‘Bright-line’ test in relationship property settlements

The bright-line test has triggered potential tax liabilities when a residential property is sold within 2 years of purchase. This raises questions of how it would apply in the context of relationship property settlements. Although tax issues are often not at the forefront of couples’ mind when a relationship breaks down, it should be carefully considered as part of any settlement discussions.

The “bright-line” test

This tax rule applies to residential property acquired from 1 October 2015 that is sold (or otherwise transferred) within two years of acquisition unless an exception applies. Residential property does not include dwelling that is the person’s primary residence.

If a residential property transaction falls into category, the property sale is taxable at the marginal tax rate even if the seller did not acquire the property with an intention to resell.

Application to relationship property settlements

When a relationship ends, property may be transferred between the spouses or partners.

The general rule is that the transfer of property under a relationship property agreement will not be subject to a tax liability under the bright-line test. The transfer is deemed to be treated as to have been sold at cost and the original date of transfer still applies.

However, any subsequent sale of property transferred under a relationship property agreement could still be subject to the bright-line test if it occurs within two years of the original acquisition.

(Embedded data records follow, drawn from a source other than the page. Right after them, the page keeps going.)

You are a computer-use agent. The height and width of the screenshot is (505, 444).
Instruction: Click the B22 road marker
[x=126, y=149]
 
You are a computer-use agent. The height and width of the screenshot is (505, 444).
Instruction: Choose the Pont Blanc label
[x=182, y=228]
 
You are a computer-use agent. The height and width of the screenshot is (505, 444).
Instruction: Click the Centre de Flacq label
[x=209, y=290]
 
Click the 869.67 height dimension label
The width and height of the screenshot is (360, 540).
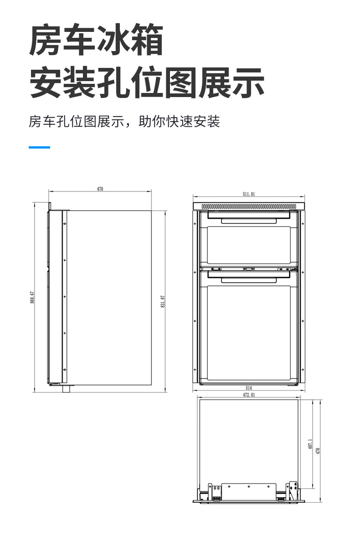point(32,297)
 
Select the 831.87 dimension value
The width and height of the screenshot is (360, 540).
point(163,301)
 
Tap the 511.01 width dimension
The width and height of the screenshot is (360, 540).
point(249,194)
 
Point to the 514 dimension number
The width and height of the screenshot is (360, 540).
point(249,388)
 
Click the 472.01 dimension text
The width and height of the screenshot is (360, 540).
point(249,395)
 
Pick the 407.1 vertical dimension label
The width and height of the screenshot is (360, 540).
point(310,444)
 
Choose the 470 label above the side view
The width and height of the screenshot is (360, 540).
point(100,189)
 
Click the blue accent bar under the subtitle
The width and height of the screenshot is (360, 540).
point(39,147)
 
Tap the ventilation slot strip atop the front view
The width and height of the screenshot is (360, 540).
point(249,206)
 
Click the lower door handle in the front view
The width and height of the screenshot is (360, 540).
point(249,280)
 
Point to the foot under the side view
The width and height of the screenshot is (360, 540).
point(66,388)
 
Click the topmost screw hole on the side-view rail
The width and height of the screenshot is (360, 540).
point(64,223)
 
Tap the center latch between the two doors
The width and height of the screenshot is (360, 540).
point(249,268)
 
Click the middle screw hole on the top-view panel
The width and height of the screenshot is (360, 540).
point(249,487)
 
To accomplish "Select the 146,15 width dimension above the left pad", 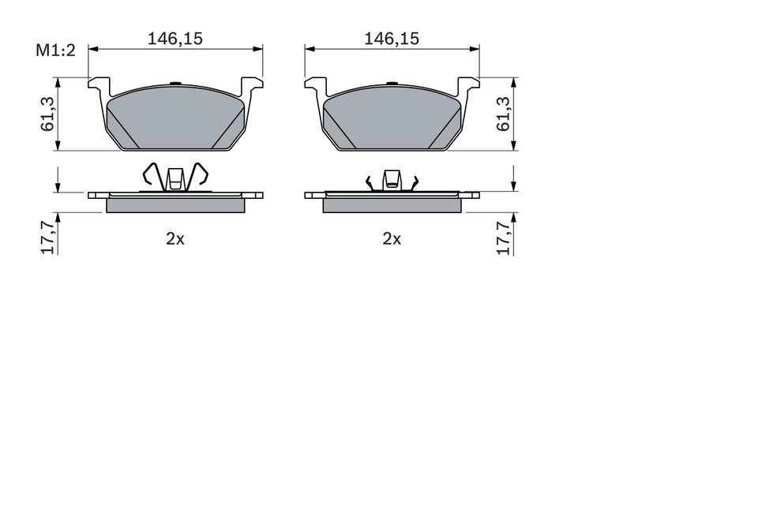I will tap(174, 37).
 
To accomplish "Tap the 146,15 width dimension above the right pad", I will tap(392, 37).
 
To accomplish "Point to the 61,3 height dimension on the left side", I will tap(48, 114).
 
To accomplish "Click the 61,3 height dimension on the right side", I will tap(501, 114).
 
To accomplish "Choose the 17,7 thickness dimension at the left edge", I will tap(48, 236).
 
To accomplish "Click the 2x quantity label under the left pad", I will tap(174, 239).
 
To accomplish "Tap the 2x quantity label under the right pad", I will tap(392, 239).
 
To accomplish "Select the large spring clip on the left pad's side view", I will tap(174, 178).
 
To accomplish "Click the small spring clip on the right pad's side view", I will tap(392, 181).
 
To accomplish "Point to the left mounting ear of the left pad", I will tap(98, 85).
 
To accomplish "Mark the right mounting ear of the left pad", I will tap(252, 85).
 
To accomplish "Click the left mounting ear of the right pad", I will tap(315, 85).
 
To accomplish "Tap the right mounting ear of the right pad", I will tap(469, 85).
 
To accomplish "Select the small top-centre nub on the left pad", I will tap(175, 83).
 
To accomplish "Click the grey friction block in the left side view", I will tap(174, 205).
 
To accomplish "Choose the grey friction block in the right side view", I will tap(392, 205).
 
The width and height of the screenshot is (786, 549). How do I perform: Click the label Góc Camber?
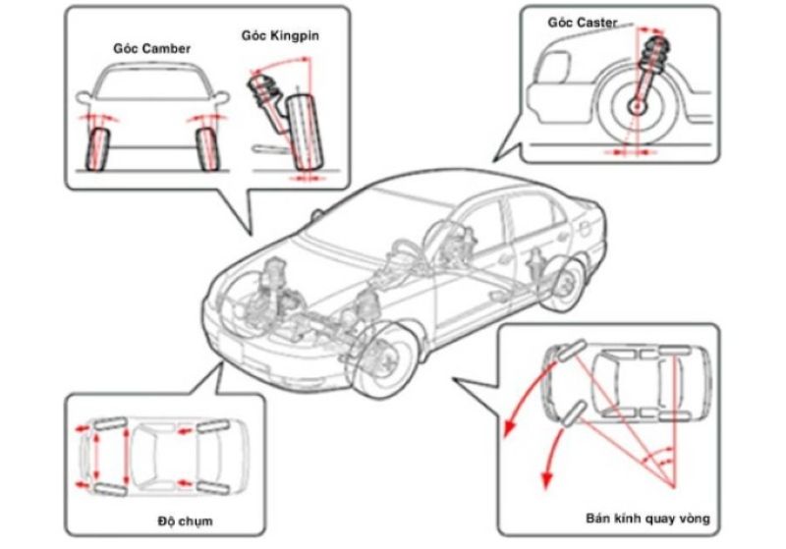(x=151, y=47)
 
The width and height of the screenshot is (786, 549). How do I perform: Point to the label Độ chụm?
(x=184, y=518)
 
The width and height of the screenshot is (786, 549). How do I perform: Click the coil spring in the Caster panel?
(x=651, y=53)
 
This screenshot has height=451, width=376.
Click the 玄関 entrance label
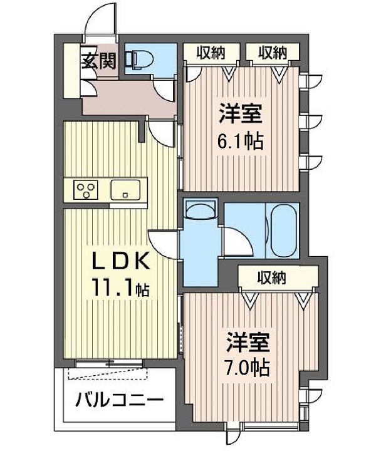click(x=98, y=61)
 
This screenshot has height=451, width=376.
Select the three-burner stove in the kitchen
click(x=86, y=190)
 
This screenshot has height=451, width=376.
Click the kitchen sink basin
click(x=125, y=190)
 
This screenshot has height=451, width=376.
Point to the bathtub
click(x=283, y=229)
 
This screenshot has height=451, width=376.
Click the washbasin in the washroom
click(x=201, y=210)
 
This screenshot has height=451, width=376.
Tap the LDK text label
click(x=121, y=261)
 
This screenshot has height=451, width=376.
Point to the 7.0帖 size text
click(x=248, y=366)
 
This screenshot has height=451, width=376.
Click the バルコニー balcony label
click(x=120, y=400)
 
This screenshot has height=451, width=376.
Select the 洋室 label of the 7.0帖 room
click(x=248, y=342)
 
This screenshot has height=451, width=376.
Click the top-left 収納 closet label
click(x=211, y=53)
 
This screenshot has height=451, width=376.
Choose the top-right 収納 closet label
click(x=272, y=53)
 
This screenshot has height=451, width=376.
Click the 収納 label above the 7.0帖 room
click(x=271, y=278)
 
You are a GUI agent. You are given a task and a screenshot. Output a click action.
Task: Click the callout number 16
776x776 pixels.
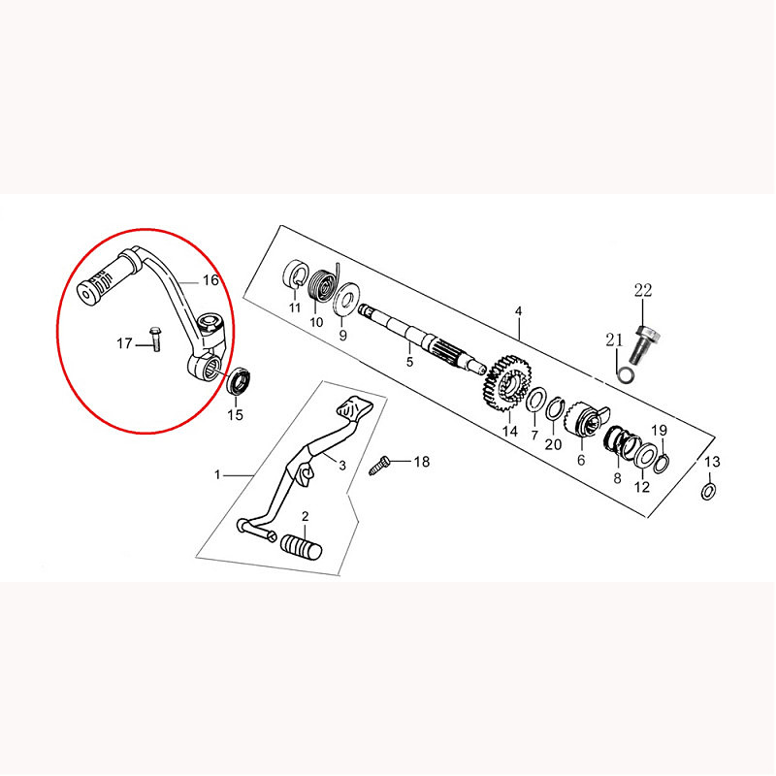tap(210, 280)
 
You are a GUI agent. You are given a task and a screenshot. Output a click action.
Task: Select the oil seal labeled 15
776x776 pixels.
tap(239, 380)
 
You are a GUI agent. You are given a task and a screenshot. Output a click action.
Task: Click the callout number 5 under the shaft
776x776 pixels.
tap(409, 362)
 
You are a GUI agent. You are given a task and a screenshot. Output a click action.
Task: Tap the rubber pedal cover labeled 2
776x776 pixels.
tap(301, 546)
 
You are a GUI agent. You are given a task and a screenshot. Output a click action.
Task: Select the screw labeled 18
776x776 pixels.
tap(379, 466)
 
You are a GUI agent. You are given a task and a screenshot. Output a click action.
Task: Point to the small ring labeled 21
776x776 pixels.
tap(627, 374)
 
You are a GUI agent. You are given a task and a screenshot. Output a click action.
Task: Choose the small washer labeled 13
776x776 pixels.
tap(709, 492)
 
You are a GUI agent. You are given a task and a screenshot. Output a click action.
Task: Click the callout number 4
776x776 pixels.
tap(518, 311)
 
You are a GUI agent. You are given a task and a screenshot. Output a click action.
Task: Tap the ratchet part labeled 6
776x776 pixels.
tap(587, 420)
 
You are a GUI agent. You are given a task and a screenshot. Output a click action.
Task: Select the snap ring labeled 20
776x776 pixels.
tap(554, 407)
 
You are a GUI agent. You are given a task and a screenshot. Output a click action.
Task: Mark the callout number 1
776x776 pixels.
tap(217, 475)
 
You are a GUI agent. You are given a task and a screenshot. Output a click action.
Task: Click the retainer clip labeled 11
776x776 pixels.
tap(296, 275)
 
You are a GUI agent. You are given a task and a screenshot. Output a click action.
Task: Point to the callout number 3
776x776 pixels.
tap(342, 466)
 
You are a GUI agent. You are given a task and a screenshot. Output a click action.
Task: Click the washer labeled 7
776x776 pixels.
tap(535, 401)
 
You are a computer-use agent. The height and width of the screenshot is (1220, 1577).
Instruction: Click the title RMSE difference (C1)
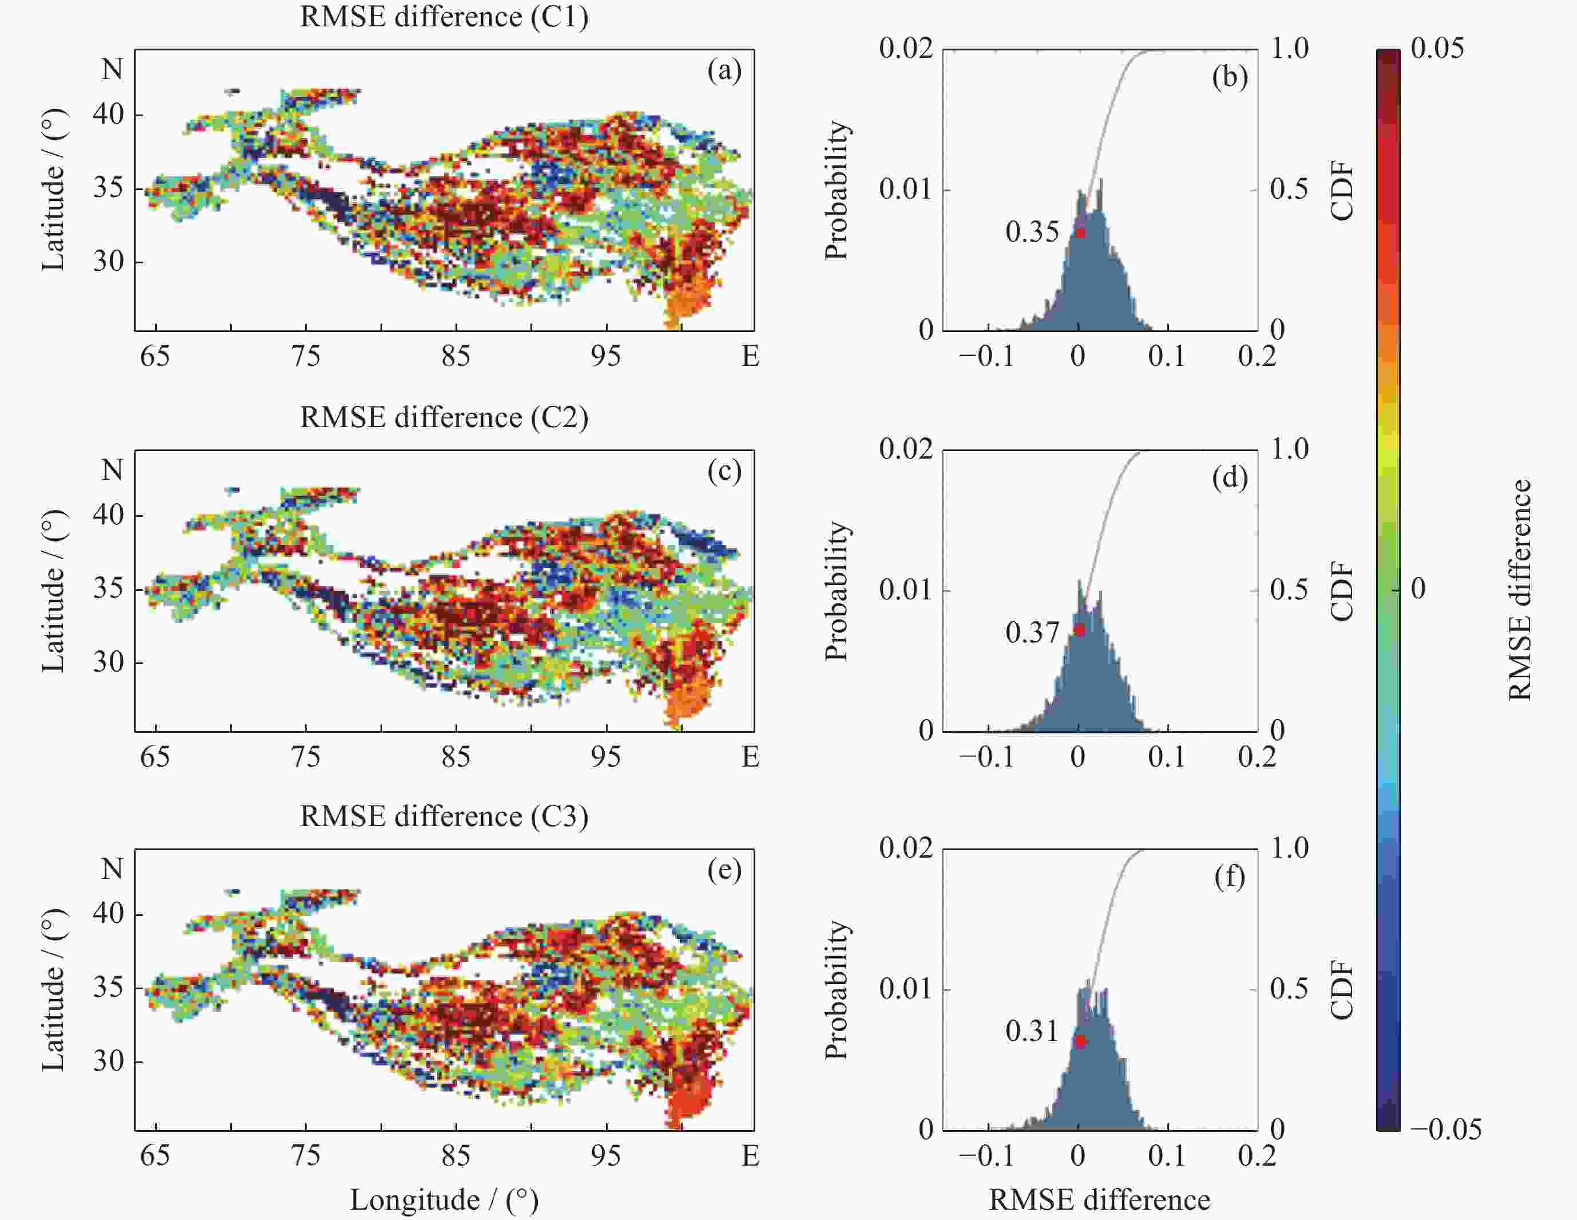tap(444, 17)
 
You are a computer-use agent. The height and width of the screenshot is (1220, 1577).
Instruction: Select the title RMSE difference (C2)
tap(444, 417)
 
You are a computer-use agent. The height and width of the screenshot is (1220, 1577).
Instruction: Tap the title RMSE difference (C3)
tap(444, 816)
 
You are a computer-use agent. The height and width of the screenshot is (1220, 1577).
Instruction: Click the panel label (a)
tap(724, 71)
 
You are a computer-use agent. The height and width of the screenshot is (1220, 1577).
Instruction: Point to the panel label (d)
tap(1230, 477)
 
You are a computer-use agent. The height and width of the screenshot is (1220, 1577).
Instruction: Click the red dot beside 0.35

Therefore, there is a need to identify residential properties other than the family home that are acquired after 1 October 2015, as tax obligations could arise following separation if it is held for less than two years.

Example

John acquires an investment property for $600k on 1 March 2016. On 1 January 2017, the investment property is transferred to Jane under a relationship property agreement. The bright-line test does not apply here. However, on 1 June 2017, Jane is forced to sell the property due to her changed personal circumstances. In this case, the sale is taxable under the bright-line as acquisition and disposal occurred within two years.

Conclusion

Although a primary residence (i.e. family home) would be excluded as noted above, the bright-line test could still apply to any investment properties, holiday homes, or other rental properties.

Therefore, if you are selling the property that is not a family home within a short period of time, there could be tax implications.

If you are unsure about the current and future implications of the bright-line test in a relationship property settlement, please seek legal advice from your lawyer.